The Absolute Guide To The Very Angry Yellow Jacket
October 25, 2019
What’s black and yellow and stings all over? If you’re thinking of one of the many species of this flying insects, you may have just gotten a shiver down your spine.
Most people think of yellow jackets as one species of wasps, although there are actually ten notable species of yellow jackets from 2 different genus's. Some species are native to North America, while many of them are not.

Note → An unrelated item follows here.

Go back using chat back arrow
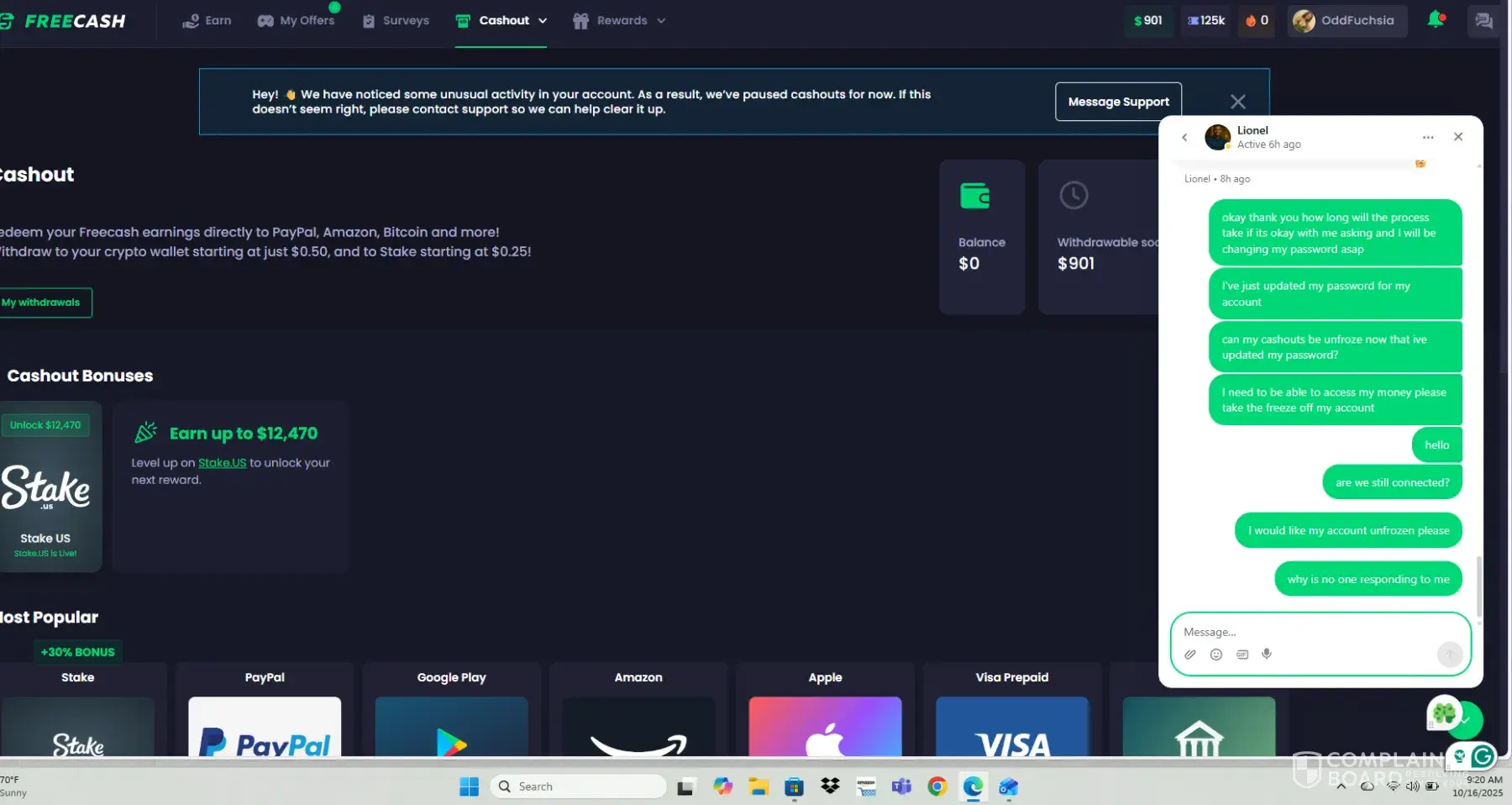 tap(1184, 137)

European yellow jackets, also known as the German wasp, appeared in Ohio in 1975. This species dominated some other native species, and are often confused for paper wasps or honey bees. Their characteristic rapid side-to-side flight pattern prior to landing is a dead giveaway.
The common wasp.
North American yellow jacket.
Eastern yellow jacket.
Western yellow jacket.
Prairie yellow jacket.
Southern yellow jacket.
Bald-faced hornet. While all hornets are wasps, not all wasps are hornets. Hornets like the Bald-faced species look similar to yellow jackets, but hornets have bigger heads and larger eyes.
Aerial yellow jacket
Yellow jackets are known for building nests in all kinds of places depending on their species: trees, shrubs, man-made structures, and even holes in the ground. Bald-faced hornets, aerial yellow jackets, and tree wasps create exposed aerial nests that are easy to spot. Other species build concealed wood-fiber or paper-like nests, usually underground. Unlike some insect species, yellow jacket colonies are annual, meaning they will die at the end of the year. Only the inseminated queens will overwinter, prepared to begin a new colony at the start of the spring season.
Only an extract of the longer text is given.